Two officials who were to head frontrunner Abdullah Abdullah's campaign killed in western province of Herat.


    Kabul - Campaigning for the presidential elections in Afghanistan has begun, stained by the deaths of two aides for the front-runner in a gun attack.

    The men, working for for Doctor Abdullah Abdullah, were killed in the Western province of Herat.

    The attack follows an attempted assassination last month on Mohammad Ismail Khan, a vice presidential candidate for Abdul Rasul Sayyaf and former water and energy minister. 

    In Kabul on Sunday, billboards began appearing as the candidates prepared their first campaign conferences.

    Sediq Sediqqi, an interior ministry spokesman, said in a tweet that the Afghan National Police was "proud to be part of these historic moments and will do everything to ensure security" as the April 5 polls near.

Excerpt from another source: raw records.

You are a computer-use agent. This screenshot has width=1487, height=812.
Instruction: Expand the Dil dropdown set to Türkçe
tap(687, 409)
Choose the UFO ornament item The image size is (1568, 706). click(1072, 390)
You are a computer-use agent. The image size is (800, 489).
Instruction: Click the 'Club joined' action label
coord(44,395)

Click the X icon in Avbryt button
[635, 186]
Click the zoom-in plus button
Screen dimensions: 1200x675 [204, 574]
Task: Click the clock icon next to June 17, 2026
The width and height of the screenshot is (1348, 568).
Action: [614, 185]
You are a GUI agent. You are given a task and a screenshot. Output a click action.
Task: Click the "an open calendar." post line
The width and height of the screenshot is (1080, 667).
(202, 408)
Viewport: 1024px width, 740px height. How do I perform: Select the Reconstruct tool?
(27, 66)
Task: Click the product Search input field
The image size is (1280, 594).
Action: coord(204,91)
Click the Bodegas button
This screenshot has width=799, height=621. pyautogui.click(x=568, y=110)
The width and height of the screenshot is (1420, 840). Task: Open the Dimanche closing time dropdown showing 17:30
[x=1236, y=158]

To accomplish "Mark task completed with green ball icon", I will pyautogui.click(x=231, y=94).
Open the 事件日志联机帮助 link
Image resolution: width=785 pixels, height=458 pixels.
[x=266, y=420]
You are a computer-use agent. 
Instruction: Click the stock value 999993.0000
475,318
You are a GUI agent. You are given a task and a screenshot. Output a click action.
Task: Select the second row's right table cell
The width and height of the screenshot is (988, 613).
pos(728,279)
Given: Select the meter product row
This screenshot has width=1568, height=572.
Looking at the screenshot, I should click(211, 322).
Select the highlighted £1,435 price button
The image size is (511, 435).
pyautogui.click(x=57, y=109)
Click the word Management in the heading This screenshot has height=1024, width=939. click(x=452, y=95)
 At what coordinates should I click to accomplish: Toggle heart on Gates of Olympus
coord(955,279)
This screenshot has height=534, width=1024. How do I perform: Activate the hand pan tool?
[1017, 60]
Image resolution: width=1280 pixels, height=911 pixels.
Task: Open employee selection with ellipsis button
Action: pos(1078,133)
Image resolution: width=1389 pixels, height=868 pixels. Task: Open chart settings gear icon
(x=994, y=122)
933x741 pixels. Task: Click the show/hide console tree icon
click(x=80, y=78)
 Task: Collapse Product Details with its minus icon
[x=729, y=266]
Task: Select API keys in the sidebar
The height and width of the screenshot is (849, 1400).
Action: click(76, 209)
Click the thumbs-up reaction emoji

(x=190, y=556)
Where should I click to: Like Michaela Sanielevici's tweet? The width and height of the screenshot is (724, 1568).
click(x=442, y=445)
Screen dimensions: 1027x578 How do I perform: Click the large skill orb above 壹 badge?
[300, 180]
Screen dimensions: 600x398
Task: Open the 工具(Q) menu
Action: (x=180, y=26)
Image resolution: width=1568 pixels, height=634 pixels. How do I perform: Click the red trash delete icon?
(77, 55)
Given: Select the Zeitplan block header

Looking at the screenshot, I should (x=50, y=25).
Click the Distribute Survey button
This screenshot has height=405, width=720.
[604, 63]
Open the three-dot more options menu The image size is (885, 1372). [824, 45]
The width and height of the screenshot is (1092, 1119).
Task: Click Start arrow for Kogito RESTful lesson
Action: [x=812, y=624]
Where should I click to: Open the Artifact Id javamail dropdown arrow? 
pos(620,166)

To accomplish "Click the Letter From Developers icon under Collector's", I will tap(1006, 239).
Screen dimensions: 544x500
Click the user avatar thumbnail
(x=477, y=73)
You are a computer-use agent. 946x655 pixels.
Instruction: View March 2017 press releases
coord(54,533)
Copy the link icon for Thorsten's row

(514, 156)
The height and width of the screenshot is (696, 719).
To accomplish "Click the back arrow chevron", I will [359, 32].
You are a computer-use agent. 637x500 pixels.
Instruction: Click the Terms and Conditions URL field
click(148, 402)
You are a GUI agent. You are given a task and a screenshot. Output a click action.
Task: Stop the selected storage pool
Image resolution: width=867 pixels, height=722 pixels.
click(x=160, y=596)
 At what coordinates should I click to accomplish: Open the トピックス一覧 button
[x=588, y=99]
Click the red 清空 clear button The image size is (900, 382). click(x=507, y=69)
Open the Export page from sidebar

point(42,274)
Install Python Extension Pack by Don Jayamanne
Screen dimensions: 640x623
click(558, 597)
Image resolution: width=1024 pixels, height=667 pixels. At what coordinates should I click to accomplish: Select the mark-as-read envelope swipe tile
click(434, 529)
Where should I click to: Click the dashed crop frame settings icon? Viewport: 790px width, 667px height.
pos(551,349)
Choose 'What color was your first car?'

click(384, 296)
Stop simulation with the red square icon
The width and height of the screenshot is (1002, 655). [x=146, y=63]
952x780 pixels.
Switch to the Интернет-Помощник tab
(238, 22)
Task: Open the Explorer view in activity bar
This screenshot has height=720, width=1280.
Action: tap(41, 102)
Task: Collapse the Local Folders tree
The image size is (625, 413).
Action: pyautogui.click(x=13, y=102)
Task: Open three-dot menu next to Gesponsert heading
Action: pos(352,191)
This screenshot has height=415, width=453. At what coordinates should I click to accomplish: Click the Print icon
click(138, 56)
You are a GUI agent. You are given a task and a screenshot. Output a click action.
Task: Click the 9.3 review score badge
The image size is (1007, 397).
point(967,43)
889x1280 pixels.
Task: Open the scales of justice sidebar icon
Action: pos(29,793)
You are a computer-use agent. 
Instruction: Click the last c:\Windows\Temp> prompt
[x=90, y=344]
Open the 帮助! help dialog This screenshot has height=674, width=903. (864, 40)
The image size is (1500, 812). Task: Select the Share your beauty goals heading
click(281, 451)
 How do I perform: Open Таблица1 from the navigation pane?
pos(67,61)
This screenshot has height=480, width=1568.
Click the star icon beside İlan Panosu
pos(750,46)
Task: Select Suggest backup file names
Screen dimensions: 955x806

    The spring elections mark the first time in 13 years that Hamid Karzai, the incumbent, will not be on the ballots.

    The 11 candidates, whittled down from 27 in late October, include former ministers, governors, leading political opposition figures and even an ex-royal.

    Posters and billboards 

    Afghan vote campaign begins

    In the early morning hours residents of Kabul awoke to the sight of posters and billboards of the leading candidates that have already come to dot the city. In Shahr-e Now, the capital’s business district, a billboard of Doctor Ashraf Ghani Ahmadzai, the ex-finance minister considered to be in a tight race with Abdullah, was erected near the historic Cinema Park. 

    At Abdullah's gathering at a wedding hall in Kabul, an argument erupted between rival political parties Hezb-e Islami, from which his first vice presidential pick hails, and Hezb-e Wahdat, the party of his second vice presidential pick.

    Supporters of Hezb-e Islami walked out saying "Allahu Akbar" [God is great] at the start of mixed-gender musical performance featuring Hezb-e Wahdat allegiant performers.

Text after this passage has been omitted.